---------- Dataset ----------

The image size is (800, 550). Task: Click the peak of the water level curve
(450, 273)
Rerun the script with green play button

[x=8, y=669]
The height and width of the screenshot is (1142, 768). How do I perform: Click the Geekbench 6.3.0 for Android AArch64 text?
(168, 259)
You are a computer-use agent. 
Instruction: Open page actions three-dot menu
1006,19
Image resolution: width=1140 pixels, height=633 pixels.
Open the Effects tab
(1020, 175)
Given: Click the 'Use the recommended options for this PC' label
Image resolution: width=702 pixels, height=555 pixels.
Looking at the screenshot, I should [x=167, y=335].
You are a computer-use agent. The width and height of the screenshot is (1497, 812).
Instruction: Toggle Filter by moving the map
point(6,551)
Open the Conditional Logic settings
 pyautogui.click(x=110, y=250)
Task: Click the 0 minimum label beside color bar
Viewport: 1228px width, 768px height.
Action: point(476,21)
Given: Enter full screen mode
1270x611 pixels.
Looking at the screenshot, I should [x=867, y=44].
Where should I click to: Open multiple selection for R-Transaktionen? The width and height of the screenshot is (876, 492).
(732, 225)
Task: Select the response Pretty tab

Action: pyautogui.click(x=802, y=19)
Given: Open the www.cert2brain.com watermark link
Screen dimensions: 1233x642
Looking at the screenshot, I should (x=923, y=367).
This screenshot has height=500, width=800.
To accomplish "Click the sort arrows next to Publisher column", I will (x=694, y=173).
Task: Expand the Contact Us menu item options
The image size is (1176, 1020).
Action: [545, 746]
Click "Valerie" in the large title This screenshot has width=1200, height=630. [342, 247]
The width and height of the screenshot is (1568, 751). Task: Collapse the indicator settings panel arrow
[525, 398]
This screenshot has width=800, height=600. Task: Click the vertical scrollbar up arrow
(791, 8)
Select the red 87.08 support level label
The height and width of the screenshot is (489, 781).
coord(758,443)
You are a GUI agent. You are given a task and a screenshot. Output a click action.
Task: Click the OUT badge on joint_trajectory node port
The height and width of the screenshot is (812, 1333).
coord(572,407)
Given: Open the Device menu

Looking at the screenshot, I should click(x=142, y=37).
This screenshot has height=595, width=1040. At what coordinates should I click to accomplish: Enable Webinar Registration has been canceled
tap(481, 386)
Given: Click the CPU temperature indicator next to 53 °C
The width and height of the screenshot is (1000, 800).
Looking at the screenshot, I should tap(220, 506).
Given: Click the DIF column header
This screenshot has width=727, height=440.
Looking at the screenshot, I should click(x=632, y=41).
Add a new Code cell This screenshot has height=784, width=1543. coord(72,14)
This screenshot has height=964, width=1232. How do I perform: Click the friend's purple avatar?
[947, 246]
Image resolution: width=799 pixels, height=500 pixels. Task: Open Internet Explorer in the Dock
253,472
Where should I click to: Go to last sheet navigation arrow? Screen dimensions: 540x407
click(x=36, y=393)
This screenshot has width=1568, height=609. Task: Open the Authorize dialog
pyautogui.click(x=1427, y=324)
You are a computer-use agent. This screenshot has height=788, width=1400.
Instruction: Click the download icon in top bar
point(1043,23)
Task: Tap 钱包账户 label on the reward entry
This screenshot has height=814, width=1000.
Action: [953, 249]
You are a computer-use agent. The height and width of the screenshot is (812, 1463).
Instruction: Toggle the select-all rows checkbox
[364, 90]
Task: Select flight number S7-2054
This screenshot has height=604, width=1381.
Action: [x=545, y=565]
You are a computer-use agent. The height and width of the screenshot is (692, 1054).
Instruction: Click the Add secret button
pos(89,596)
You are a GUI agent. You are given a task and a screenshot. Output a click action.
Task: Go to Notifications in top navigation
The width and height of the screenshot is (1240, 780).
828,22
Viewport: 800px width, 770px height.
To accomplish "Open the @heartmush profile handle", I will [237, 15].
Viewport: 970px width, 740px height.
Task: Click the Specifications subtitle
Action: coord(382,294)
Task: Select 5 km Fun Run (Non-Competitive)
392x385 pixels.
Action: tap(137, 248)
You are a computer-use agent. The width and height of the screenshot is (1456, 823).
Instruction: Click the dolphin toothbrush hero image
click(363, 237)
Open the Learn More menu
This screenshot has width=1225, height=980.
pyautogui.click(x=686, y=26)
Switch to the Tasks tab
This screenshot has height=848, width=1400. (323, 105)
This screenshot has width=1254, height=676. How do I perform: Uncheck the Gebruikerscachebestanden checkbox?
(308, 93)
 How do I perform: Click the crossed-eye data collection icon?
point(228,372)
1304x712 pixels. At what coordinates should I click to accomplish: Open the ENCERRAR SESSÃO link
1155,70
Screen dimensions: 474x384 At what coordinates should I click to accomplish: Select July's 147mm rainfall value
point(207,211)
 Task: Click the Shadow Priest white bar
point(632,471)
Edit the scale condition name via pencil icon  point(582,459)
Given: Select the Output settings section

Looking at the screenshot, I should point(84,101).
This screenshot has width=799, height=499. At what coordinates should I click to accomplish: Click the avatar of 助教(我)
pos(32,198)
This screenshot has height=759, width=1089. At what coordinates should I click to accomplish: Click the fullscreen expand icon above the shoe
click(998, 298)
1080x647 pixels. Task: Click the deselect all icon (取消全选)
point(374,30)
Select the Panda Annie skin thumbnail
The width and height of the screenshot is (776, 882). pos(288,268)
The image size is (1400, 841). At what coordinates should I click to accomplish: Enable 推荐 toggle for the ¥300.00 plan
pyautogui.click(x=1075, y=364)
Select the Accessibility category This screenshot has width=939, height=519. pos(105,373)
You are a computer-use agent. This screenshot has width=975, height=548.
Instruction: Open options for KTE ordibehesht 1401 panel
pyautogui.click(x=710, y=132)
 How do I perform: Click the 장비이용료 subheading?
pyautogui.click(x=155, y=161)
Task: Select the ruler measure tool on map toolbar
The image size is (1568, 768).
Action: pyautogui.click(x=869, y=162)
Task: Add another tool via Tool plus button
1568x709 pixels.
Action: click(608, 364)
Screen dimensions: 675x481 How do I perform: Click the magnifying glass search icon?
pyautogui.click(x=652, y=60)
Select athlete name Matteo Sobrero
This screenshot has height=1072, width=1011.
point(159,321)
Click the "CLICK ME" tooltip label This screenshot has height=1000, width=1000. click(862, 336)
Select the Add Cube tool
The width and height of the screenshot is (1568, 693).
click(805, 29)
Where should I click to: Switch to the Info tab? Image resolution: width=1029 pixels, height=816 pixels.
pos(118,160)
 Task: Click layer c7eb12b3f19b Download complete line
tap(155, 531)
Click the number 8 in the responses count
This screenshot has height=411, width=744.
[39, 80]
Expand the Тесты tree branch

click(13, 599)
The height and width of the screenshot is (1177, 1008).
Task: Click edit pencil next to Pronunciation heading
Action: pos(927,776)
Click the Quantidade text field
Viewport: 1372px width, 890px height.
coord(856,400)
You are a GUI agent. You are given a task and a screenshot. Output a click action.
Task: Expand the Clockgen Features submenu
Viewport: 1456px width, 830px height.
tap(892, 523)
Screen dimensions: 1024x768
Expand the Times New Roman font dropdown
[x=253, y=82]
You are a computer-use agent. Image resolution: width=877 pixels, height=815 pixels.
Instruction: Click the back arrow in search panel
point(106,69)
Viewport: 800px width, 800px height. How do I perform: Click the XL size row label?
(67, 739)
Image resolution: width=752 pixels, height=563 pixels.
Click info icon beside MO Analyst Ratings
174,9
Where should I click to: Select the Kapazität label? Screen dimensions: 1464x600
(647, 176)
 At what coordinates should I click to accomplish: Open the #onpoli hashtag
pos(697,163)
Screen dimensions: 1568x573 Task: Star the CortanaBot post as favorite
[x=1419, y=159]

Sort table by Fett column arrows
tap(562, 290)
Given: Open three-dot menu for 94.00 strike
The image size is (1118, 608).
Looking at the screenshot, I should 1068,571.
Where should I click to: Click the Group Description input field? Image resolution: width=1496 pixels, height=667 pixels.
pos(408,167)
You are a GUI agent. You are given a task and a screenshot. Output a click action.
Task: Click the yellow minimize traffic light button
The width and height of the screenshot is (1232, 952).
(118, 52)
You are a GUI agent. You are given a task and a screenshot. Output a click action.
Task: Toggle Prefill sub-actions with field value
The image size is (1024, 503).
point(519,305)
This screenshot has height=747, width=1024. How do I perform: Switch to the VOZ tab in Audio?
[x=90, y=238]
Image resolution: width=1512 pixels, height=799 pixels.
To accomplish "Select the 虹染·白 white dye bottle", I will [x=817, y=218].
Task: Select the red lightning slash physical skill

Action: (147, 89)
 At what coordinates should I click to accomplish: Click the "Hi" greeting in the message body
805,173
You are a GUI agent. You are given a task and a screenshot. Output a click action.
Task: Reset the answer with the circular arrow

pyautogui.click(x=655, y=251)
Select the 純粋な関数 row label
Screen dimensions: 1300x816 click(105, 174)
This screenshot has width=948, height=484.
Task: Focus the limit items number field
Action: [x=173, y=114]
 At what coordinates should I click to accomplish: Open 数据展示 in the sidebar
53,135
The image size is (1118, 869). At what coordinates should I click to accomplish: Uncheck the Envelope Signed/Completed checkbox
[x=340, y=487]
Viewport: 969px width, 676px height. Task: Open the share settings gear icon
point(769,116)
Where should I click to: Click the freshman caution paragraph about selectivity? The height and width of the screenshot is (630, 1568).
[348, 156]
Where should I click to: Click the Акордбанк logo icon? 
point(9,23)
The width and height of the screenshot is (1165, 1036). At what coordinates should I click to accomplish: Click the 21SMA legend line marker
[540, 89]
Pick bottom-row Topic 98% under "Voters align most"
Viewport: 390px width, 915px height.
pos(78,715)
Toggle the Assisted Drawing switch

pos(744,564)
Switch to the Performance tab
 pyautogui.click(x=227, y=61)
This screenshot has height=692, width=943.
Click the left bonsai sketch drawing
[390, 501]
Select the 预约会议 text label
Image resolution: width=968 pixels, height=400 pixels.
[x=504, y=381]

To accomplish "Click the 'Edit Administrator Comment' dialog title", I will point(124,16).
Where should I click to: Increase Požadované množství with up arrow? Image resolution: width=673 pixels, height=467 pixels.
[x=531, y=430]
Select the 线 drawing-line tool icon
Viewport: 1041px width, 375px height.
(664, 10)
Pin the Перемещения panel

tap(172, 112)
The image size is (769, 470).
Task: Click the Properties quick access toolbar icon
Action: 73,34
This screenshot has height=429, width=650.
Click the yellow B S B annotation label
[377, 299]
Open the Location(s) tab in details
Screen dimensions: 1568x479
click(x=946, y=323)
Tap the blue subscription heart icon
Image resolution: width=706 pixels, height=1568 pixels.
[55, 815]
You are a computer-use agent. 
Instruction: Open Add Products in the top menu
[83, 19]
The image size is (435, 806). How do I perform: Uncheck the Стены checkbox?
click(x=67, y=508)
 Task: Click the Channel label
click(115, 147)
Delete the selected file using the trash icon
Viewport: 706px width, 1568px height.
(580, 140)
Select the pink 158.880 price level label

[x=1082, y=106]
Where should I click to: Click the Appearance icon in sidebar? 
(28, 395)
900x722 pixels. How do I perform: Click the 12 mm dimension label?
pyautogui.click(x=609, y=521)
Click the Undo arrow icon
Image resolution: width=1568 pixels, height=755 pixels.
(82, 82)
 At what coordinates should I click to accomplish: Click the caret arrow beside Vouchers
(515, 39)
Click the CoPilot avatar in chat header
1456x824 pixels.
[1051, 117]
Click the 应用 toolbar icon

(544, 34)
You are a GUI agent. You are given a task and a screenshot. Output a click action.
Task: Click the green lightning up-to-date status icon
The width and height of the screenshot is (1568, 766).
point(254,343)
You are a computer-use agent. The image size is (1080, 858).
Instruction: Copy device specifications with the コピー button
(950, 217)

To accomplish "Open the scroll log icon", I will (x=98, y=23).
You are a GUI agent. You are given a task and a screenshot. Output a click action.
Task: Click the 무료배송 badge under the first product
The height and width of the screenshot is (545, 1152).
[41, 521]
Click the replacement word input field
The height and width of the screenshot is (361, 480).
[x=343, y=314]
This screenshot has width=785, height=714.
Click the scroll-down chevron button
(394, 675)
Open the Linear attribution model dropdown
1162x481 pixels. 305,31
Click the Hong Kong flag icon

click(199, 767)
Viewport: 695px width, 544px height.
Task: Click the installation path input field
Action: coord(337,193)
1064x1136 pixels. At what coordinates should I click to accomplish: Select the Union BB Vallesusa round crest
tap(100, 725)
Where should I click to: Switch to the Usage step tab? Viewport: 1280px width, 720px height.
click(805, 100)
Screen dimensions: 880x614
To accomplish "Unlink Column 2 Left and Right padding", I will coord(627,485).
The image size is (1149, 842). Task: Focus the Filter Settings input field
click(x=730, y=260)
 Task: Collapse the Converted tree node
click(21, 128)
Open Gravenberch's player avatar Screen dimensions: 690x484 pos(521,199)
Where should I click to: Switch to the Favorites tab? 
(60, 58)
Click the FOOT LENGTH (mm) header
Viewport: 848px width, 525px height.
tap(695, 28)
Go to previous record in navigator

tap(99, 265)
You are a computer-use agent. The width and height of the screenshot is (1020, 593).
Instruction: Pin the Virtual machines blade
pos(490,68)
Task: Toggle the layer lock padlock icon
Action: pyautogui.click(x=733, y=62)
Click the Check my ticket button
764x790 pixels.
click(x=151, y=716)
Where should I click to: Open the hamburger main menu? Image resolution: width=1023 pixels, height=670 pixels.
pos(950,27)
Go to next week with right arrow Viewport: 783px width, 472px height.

----------

■ **Task objective**:
Word for word, reproduce the listing from its first line through the line that has "Image resolution: width=1140" in it, and go no further.

■ **Finished exercise**:
The image size is (800, 550). Task: Click the peak of the water level curve
(450, 273)
Rerun the script with green play button

[x=8, y=669]
The height and width of the screenshot is (1142, 768). How do I perform: Click the Geekbench 6.3.0 for Android AArch64 text?
(168, 259)
You are a computer-use agent. 
Instruction: Open page actions three-dot menu
1006,19
Image resolution: width=1140 pixels, height=633 pixels.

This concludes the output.